Joseph et Aséneth
DossierJoseph et Aséneth 4
Reformulation contrôlée · restitution Paraphrase · Texte ancien versifié · S5 · statut canonique distinct
Aséneth quitte sa tour pour retrouver ses parents, heureuse de leur retour.
Ils sont impressionnés par leur fille : elle est parée avec toute la splendeur d’une jeune femme vouée à l’univers religieux et aristocratique égyptien.
Ses parents lui remirent ce qu’ils avaient rapporté de leur domaine.
Aséneth accueillit avec joie cette abondance de fruits de saison, raisins, dattes, figues [colombes et grenades].
Pentéphrès changea alors de ton : il appela sa fille et lui demanda de s’asseoir entre ses parents pour l’écouter.
Aséneth prit place entre son père et sa mère.
Son père saisit sa main droite et lui demanda l’autorisation de parler comme un père à sa fille.
Il commence par Joseph : ce n’est plus l’esclave vendu qu’Aséneth imagine, mais l’homme à qui Pharaon a confié l’Égypte, celui qui organise le grain et protège le pays de la famine.
Surtout, son père le décrit comme un homme de Dieu : chaste, sage, instruit, porté par l’Esprit et accompagné de la grâce divine.
Sa proposition est claire : « Je veux que tu deviennes sa femme et qu’il soit ton époux pour toujours. »
Aséneth explose. Son corps réagit avant même ses mots : sueur, colère, regard dur.

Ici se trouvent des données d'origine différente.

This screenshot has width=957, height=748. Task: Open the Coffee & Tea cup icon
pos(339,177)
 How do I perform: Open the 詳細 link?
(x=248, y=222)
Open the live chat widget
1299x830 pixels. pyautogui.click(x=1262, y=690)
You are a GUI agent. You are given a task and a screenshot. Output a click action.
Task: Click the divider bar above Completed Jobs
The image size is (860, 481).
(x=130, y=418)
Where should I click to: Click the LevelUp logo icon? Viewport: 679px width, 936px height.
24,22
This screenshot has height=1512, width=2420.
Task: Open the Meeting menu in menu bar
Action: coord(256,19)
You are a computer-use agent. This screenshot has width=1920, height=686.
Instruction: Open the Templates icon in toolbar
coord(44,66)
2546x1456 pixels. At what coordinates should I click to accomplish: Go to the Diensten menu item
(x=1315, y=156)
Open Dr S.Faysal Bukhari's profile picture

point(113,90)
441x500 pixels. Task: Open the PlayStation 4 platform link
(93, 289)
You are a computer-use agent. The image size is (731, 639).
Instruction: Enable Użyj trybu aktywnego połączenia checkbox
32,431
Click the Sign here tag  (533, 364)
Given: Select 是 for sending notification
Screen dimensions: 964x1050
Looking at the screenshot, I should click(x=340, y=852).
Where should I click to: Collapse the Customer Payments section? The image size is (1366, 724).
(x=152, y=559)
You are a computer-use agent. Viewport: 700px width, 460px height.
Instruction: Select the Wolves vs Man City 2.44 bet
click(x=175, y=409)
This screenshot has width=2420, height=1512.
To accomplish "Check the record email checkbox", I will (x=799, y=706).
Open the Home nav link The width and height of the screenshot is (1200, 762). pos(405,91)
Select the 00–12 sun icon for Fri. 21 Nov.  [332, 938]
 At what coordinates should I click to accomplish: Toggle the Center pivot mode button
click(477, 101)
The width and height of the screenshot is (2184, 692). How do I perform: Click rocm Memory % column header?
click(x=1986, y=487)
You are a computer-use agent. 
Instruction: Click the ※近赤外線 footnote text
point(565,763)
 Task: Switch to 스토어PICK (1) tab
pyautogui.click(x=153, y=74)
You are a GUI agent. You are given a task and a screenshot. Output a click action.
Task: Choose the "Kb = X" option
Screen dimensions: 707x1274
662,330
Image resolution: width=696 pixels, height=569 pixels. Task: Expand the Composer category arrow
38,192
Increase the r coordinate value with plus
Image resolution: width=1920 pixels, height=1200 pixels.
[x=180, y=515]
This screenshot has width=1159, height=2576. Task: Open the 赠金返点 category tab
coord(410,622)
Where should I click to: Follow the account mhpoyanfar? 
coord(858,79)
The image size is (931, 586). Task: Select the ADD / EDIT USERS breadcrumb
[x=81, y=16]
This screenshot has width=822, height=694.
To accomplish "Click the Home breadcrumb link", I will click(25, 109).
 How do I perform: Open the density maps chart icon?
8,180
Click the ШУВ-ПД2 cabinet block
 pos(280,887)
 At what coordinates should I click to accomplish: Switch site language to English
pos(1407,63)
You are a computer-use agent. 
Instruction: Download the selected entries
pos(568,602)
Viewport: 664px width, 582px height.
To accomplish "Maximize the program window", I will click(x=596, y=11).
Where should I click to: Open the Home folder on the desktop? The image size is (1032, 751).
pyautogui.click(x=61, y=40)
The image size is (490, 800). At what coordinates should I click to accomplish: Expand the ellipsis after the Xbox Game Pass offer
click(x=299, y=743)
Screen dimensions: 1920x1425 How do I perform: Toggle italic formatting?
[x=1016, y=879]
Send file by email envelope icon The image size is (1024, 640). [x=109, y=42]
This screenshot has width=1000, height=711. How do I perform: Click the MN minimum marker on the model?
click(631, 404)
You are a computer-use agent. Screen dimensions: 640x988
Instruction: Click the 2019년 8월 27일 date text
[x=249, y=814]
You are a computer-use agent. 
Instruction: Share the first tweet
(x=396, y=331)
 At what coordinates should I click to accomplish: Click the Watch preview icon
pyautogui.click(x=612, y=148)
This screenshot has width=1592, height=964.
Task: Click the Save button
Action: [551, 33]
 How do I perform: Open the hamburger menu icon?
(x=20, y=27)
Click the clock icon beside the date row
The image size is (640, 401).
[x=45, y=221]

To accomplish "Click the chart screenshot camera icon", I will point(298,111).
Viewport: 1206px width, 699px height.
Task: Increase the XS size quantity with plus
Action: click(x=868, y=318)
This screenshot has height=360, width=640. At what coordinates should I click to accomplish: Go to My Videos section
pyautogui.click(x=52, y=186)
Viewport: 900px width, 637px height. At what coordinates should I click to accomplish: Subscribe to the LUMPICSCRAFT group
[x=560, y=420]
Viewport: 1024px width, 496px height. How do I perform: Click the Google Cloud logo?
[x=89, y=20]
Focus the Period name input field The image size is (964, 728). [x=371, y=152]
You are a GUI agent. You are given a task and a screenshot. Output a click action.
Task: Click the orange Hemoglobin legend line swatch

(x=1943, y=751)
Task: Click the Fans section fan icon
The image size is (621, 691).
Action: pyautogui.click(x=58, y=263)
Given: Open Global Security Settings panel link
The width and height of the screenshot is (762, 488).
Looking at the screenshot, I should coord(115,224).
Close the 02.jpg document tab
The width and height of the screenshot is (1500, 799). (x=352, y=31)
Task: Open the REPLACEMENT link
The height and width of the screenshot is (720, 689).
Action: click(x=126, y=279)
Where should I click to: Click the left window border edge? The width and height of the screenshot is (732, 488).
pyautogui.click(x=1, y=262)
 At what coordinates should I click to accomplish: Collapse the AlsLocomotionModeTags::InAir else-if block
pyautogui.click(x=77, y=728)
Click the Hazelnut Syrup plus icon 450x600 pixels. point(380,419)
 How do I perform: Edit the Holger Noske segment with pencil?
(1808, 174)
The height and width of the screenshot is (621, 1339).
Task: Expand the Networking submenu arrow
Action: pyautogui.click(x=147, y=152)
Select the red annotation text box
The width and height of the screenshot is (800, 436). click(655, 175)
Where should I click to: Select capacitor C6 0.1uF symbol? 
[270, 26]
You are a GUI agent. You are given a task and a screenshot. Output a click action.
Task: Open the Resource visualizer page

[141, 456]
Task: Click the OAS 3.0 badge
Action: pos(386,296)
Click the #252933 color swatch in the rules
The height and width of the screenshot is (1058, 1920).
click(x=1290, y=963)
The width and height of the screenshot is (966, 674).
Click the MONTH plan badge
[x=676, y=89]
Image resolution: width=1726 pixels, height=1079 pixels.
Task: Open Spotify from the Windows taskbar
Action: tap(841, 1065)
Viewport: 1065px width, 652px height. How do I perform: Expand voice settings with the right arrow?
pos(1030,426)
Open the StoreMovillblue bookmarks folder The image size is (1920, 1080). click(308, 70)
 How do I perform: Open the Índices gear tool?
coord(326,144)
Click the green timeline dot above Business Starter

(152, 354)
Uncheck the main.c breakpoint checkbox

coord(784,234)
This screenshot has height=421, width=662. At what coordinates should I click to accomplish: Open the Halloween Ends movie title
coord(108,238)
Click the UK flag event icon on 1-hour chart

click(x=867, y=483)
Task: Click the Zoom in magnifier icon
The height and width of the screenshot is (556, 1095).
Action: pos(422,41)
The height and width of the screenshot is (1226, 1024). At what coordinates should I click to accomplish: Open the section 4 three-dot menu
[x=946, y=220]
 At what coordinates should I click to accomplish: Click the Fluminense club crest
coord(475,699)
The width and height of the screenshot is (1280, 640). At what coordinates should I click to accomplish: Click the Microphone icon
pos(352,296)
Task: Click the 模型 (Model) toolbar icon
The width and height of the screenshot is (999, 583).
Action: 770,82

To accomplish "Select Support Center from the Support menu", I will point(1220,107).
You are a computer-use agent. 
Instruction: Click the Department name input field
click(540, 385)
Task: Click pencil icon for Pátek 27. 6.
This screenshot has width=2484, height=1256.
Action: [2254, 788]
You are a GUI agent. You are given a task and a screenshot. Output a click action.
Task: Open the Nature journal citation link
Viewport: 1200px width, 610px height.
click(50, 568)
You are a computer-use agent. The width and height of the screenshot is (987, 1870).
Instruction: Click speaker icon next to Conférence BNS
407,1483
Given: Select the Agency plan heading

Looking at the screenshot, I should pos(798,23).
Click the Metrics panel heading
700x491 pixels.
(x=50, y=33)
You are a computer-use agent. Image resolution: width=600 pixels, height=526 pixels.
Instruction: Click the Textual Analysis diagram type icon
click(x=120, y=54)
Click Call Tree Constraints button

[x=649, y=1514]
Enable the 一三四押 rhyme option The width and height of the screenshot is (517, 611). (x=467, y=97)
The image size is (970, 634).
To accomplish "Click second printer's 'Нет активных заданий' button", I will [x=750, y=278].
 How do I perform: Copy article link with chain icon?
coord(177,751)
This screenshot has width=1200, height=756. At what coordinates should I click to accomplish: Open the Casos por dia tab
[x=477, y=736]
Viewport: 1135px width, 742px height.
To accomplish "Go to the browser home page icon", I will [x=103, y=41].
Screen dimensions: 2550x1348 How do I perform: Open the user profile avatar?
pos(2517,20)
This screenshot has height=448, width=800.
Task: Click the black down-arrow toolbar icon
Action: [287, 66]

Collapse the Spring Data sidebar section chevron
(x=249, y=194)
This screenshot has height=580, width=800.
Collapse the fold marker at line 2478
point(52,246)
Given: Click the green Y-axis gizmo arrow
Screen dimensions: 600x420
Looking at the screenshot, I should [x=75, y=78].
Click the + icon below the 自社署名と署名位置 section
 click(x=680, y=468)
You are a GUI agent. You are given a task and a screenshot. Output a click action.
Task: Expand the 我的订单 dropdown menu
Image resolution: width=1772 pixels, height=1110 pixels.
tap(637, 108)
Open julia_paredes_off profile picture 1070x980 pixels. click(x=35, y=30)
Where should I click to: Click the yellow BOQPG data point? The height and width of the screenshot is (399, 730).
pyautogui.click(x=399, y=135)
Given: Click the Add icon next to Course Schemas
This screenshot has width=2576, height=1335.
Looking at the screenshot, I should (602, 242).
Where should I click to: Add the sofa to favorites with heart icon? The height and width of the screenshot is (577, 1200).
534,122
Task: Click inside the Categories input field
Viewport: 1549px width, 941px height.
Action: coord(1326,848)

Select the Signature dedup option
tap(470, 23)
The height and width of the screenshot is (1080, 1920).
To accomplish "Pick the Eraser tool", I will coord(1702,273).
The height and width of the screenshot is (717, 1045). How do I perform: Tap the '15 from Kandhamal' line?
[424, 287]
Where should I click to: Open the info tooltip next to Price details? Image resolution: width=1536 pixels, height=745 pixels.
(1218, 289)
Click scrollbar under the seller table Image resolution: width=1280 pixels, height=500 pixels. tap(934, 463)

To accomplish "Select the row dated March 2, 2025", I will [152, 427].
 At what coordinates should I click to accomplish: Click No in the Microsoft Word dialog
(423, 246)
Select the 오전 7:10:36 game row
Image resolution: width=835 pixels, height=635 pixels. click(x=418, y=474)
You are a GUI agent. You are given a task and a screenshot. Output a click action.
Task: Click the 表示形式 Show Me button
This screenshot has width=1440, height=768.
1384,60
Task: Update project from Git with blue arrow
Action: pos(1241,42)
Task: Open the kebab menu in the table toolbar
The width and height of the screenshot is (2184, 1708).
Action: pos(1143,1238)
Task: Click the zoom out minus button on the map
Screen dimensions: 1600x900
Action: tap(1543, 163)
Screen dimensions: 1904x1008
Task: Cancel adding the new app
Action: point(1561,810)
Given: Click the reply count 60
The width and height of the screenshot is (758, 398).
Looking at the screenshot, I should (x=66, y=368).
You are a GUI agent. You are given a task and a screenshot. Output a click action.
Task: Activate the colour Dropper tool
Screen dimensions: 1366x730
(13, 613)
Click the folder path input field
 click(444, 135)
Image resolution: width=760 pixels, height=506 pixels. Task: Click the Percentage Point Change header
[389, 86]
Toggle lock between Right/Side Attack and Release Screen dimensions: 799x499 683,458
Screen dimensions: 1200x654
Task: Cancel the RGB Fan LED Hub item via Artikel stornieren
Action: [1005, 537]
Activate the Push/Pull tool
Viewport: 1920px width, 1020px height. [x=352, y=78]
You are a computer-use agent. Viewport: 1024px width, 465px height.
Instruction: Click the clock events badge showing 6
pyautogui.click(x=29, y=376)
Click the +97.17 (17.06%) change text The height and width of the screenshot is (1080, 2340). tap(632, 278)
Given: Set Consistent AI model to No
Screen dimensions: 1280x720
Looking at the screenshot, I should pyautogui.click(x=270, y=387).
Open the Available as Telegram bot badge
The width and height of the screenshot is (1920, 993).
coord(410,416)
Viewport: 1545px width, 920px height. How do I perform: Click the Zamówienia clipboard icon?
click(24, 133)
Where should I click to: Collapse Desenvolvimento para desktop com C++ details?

Aséneth refusa vivement : elle ne voyait encore en Joseph qu’un étranger, un fugitif et un homme vendu.
Elle le réduisait au fils d’un berger venu de Canaan, abandonné puis emmené loin de son pays.
Elle répétait surtout l’accusation portée par sa maîtresse et son emprisonnement, sans savoir que l’histoire de Joseph présente cette accusation comme mensongère.
Elle lui préfère le fils aîné de Pharaon, symbole à ses yeux de prestige et de pouvoir.
Son père comprend qu’il est inutile d’insister. La rencontre avec Joseph devra d’abord renverser l’image qu’Aséneth s’est construite de lui.